### [Work request]
Scan each line of the entries below for the word "pixels" and count the ones where it appears. The answer is that number alone.

-.-.-

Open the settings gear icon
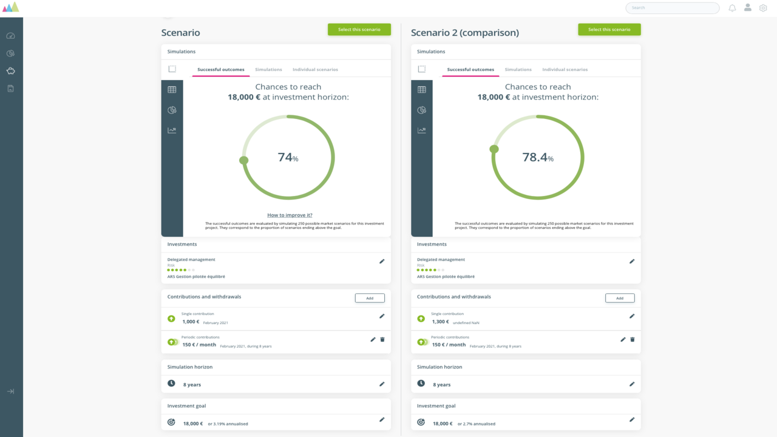 (763, 8)
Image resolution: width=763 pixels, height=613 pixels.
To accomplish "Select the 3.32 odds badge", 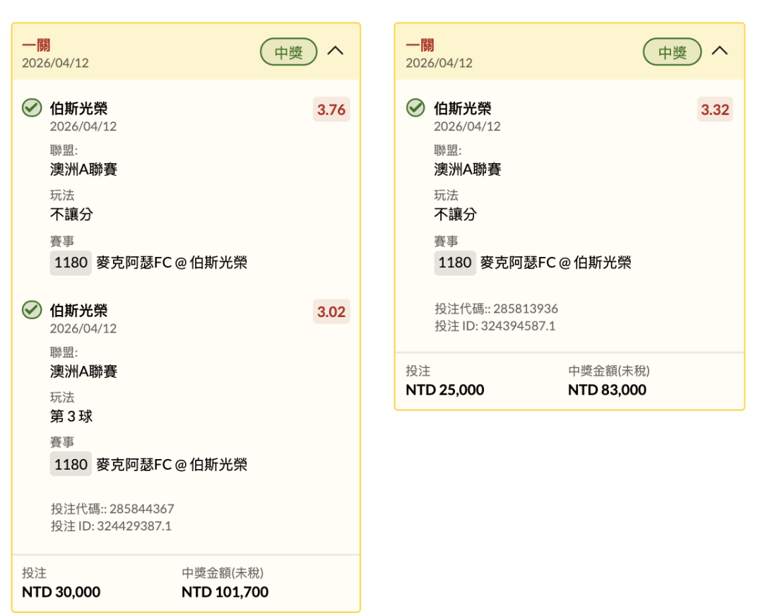I will (715, 109).
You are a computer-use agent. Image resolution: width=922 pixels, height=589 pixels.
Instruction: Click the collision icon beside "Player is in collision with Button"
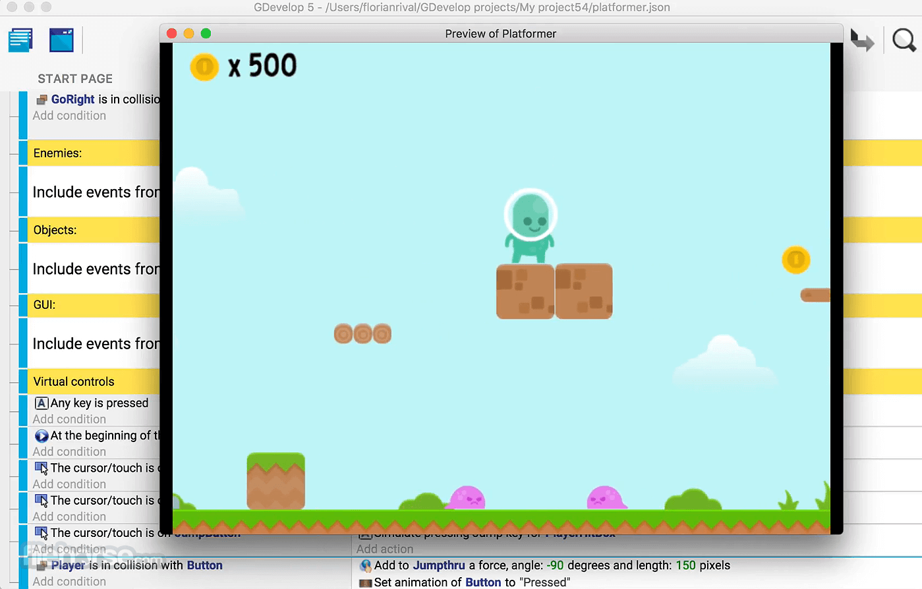41,565
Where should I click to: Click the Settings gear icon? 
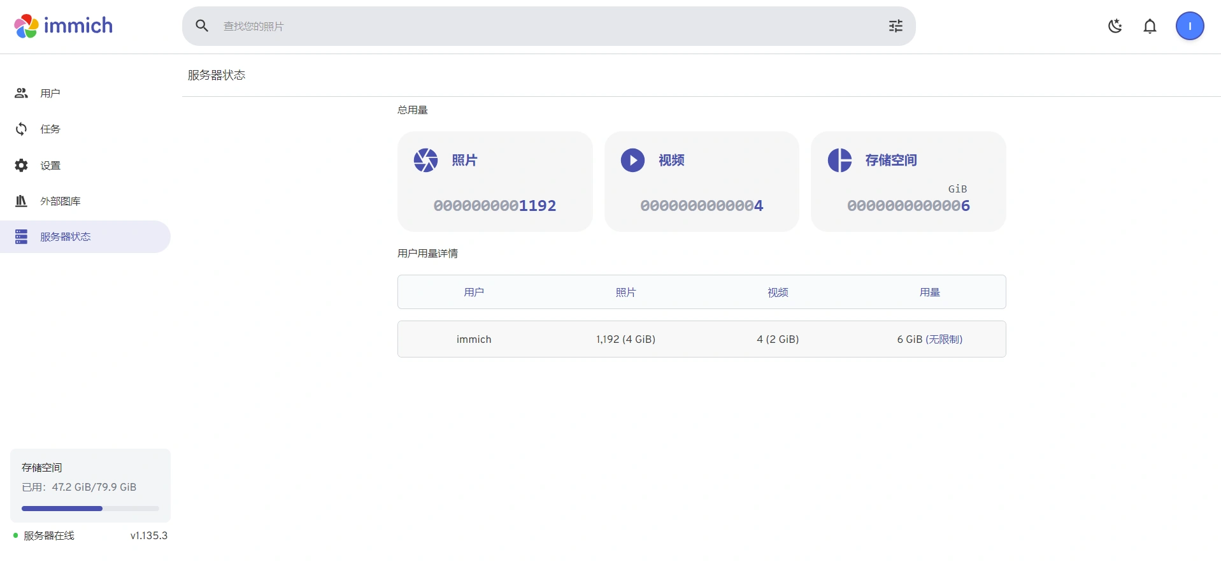[x=21, y=166]
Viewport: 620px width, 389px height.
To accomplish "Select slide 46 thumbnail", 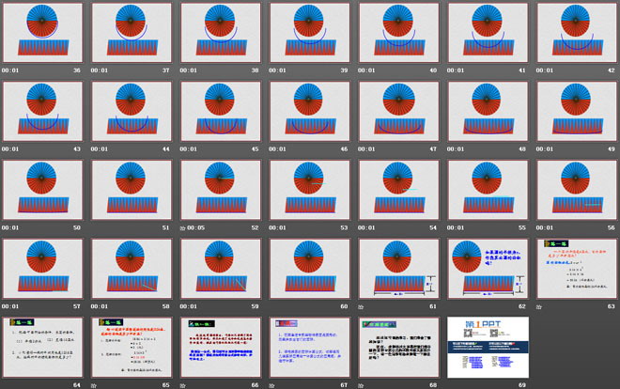I will click(309, 110).
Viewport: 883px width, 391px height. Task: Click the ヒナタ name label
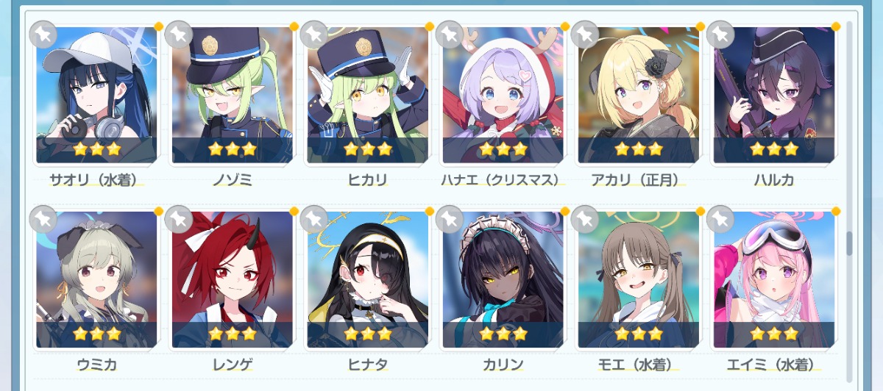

-.-.-

### [Your response]
2